▸ **Data provided**:
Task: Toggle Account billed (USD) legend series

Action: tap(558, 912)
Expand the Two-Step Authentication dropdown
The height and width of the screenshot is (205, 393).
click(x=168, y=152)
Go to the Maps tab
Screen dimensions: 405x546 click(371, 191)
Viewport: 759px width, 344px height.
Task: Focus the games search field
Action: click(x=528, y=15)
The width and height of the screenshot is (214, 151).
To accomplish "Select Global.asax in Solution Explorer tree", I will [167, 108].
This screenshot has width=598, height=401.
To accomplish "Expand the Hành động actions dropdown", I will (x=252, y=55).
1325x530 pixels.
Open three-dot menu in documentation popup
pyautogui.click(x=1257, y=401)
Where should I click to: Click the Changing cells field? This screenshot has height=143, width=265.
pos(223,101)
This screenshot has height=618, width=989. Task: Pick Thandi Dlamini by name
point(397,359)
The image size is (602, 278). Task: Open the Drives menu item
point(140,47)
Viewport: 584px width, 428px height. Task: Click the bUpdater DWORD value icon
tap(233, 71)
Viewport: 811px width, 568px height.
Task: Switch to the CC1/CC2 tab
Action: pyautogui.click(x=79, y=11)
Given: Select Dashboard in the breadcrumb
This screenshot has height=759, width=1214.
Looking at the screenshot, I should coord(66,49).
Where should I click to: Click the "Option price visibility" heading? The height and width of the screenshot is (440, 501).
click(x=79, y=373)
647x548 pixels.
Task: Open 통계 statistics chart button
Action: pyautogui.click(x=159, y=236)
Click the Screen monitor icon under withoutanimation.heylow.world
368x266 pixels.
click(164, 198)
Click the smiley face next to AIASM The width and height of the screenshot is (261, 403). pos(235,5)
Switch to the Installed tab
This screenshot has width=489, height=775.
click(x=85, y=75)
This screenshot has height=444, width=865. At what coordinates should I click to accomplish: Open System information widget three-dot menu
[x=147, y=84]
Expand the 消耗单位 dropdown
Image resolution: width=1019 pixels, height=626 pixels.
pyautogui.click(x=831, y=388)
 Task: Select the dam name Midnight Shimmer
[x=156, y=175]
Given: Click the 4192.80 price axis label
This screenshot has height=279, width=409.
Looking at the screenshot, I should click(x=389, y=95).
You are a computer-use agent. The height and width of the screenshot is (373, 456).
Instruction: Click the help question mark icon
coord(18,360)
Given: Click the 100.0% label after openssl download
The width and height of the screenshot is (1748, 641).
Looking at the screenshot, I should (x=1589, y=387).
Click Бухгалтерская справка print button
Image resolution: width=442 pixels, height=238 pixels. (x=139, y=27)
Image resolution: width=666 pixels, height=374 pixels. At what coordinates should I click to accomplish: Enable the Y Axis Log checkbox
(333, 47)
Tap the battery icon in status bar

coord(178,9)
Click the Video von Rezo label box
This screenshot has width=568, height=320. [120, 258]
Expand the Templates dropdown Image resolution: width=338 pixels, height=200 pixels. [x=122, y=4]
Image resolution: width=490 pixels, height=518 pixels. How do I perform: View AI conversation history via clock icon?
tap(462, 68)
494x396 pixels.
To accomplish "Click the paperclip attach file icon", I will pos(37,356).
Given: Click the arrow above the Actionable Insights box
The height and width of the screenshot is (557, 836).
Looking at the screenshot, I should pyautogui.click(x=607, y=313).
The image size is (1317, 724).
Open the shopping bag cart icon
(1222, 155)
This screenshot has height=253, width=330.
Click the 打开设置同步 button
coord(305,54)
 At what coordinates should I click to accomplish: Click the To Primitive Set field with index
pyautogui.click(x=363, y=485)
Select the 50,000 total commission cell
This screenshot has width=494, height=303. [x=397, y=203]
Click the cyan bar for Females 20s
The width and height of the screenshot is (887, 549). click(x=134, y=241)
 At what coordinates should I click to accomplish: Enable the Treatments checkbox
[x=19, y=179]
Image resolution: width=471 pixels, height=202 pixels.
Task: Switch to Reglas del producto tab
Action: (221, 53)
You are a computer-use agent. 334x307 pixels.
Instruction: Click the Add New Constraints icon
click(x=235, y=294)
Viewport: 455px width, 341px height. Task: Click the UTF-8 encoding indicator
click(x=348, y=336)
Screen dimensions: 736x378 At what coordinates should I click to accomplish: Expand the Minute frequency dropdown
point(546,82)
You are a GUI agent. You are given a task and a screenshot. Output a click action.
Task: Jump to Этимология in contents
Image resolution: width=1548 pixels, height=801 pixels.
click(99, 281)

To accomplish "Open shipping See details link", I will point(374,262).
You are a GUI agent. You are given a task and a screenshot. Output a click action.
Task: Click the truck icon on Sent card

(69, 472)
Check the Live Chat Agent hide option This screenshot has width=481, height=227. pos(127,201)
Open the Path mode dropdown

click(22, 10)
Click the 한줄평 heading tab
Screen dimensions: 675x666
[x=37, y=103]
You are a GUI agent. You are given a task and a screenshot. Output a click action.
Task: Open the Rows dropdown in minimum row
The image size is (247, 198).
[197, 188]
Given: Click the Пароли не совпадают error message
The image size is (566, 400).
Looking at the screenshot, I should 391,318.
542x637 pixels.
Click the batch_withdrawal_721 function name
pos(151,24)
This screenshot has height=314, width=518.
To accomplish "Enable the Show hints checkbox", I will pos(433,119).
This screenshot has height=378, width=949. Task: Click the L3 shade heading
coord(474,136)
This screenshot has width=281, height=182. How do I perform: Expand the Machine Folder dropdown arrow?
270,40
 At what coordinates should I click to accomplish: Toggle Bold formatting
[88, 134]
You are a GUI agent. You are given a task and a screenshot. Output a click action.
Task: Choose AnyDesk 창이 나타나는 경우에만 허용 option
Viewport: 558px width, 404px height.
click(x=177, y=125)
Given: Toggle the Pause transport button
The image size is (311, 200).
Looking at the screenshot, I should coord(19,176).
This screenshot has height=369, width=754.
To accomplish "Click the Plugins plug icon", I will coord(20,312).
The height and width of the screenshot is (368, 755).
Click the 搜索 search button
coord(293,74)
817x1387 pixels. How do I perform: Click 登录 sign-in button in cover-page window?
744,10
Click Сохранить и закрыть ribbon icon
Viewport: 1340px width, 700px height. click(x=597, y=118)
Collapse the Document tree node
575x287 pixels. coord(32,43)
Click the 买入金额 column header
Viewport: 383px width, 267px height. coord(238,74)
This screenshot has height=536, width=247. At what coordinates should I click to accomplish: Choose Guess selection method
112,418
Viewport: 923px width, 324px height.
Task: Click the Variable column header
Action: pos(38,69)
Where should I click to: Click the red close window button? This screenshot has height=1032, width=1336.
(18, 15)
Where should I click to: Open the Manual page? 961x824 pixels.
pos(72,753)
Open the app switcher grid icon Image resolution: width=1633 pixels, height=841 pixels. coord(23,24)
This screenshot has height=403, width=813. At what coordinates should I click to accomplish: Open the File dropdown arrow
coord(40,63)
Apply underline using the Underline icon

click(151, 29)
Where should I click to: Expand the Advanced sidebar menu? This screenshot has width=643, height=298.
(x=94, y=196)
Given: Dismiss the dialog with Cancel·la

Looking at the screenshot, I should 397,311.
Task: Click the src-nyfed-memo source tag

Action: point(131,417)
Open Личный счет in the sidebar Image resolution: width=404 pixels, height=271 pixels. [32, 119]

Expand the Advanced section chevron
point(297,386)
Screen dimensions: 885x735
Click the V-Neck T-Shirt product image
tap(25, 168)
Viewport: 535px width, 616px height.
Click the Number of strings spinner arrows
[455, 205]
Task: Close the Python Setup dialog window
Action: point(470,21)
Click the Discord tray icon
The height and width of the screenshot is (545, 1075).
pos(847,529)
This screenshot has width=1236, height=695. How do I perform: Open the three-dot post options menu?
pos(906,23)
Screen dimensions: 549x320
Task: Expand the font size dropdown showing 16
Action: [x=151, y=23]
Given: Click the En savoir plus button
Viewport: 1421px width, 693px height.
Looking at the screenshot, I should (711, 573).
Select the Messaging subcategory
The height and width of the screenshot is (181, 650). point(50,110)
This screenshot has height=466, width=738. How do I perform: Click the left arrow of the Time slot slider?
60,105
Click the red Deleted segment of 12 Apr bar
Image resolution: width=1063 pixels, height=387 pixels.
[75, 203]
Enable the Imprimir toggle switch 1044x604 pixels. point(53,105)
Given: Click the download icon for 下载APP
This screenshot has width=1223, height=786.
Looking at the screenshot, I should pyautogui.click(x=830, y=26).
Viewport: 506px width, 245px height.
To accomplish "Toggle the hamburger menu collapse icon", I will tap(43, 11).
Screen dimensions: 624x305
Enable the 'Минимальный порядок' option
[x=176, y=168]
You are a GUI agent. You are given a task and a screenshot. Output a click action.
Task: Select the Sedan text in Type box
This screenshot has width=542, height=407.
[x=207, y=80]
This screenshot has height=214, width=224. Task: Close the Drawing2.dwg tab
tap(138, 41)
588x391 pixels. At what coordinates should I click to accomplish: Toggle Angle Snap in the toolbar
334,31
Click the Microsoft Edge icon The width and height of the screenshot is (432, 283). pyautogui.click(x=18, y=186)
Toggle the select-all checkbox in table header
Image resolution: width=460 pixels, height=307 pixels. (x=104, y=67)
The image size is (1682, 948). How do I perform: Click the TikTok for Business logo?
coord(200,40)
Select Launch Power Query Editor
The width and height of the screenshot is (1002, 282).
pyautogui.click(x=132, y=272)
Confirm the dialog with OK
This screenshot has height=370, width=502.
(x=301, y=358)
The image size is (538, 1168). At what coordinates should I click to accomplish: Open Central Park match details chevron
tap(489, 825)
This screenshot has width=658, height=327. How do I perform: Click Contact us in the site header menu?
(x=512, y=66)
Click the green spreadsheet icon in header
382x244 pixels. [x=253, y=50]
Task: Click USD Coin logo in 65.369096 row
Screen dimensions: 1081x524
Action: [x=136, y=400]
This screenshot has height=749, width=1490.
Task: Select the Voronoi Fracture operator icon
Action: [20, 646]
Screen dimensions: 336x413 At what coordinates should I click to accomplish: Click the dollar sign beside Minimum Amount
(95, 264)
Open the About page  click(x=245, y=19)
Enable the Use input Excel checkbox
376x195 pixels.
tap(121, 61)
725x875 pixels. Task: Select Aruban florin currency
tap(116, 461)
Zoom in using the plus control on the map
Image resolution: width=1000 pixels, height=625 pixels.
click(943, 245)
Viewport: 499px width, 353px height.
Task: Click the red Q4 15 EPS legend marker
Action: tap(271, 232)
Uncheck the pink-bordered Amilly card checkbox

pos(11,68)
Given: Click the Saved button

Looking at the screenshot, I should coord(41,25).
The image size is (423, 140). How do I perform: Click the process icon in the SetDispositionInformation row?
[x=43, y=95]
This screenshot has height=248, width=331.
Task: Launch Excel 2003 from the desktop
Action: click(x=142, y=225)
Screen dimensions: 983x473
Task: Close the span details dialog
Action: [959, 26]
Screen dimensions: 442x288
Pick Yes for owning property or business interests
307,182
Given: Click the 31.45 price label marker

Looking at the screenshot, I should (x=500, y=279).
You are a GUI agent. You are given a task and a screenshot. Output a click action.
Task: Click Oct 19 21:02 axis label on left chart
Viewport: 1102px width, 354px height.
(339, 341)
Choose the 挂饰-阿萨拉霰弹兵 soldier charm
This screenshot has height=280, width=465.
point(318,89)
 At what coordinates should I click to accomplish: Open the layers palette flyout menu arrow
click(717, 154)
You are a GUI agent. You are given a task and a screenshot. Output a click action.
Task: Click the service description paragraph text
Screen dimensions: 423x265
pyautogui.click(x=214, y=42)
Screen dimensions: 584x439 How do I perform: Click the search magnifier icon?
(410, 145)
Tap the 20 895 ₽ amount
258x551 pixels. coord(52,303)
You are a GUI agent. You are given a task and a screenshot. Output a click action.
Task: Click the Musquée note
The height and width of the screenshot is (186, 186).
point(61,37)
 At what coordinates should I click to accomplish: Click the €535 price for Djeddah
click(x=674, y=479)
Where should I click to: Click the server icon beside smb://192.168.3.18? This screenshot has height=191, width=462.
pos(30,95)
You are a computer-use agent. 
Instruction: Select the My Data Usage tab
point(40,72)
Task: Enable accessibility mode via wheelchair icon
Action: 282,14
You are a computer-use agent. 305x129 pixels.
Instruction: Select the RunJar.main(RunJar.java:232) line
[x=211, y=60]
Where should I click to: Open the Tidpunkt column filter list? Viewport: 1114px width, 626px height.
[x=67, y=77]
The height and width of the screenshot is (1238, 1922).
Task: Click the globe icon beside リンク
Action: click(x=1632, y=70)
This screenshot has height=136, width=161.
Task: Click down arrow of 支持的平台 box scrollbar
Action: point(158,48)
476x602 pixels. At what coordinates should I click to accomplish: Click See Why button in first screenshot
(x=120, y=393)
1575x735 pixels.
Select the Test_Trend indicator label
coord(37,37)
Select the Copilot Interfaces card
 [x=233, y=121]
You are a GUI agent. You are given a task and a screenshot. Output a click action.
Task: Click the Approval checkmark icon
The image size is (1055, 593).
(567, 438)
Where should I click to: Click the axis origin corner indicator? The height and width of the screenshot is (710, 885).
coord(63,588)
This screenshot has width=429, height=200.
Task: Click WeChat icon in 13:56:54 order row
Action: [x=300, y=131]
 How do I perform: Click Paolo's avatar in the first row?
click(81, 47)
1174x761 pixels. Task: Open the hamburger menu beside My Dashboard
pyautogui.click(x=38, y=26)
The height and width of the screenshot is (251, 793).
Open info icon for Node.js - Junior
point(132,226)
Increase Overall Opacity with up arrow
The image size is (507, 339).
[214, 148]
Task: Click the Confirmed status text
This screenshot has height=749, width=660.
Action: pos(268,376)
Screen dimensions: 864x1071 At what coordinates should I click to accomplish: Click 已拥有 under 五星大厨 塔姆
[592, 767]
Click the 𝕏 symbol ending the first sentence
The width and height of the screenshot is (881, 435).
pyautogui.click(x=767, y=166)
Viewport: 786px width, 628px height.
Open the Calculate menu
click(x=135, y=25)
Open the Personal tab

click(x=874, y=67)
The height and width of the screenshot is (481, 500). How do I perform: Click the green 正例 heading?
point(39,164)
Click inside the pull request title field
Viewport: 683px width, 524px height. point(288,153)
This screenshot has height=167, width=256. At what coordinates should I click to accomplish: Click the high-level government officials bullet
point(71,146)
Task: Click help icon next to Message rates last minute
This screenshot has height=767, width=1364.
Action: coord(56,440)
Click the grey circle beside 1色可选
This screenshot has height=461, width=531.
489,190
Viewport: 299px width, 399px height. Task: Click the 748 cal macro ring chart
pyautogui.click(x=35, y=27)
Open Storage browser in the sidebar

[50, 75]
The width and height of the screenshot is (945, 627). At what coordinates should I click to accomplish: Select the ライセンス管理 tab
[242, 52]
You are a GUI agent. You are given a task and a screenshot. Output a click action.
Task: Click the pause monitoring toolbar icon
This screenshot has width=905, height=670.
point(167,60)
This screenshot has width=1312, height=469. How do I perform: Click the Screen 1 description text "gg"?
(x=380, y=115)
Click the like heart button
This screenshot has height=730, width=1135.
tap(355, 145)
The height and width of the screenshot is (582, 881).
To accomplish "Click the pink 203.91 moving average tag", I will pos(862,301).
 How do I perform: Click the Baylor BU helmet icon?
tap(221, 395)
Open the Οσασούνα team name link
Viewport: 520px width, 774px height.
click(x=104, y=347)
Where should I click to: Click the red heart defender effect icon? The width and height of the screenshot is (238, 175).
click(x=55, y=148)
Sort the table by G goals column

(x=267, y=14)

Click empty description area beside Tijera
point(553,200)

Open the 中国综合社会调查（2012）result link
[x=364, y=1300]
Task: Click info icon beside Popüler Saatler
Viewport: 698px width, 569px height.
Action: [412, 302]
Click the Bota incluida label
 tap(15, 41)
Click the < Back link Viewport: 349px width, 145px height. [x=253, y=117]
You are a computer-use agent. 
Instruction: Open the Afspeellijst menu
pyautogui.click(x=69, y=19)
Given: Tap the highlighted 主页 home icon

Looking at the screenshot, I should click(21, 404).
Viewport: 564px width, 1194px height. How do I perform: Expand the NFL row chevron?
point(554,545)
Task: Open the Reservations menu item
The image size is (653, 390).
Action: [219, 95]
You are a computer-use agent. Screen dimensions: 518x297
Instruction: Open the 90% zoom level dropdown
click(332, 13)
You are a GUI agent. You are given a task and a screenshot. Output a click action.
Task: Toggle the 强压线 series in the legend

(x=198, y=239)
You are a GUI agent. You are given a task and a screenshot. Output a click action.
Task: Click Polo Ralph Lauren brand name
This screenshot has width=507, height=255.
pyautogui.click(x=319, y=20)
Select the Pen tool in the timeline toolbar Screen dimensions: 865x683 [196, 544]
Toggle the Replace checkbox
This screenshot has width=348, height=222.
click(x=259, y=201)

▸ **Exercise instructions**: Go to the line in the material above that contains "This screenshot has height=536, width=247." and copy exactly from there through the line that contains "Open the app", stopping after it.

▸ **Task answer**:
This screenshot has height=536, width=247. At what coordinates should I click to accomplish: Choose Guess selection method
112,418
Viewport: 923px width, 324px height.
Task: Click the Variable column header
Action: pos(38,69)
Where should I click to: Click the red close window button? This screenshot has height=1032, width=1336.
(18, 15)
Where should I click to: Open the Manual page? 961x824 pixels.
pos(72,753)
Open the app switcher grid icon Image resolution: width=1633 pixels, height=841 pixels. coord(23,24)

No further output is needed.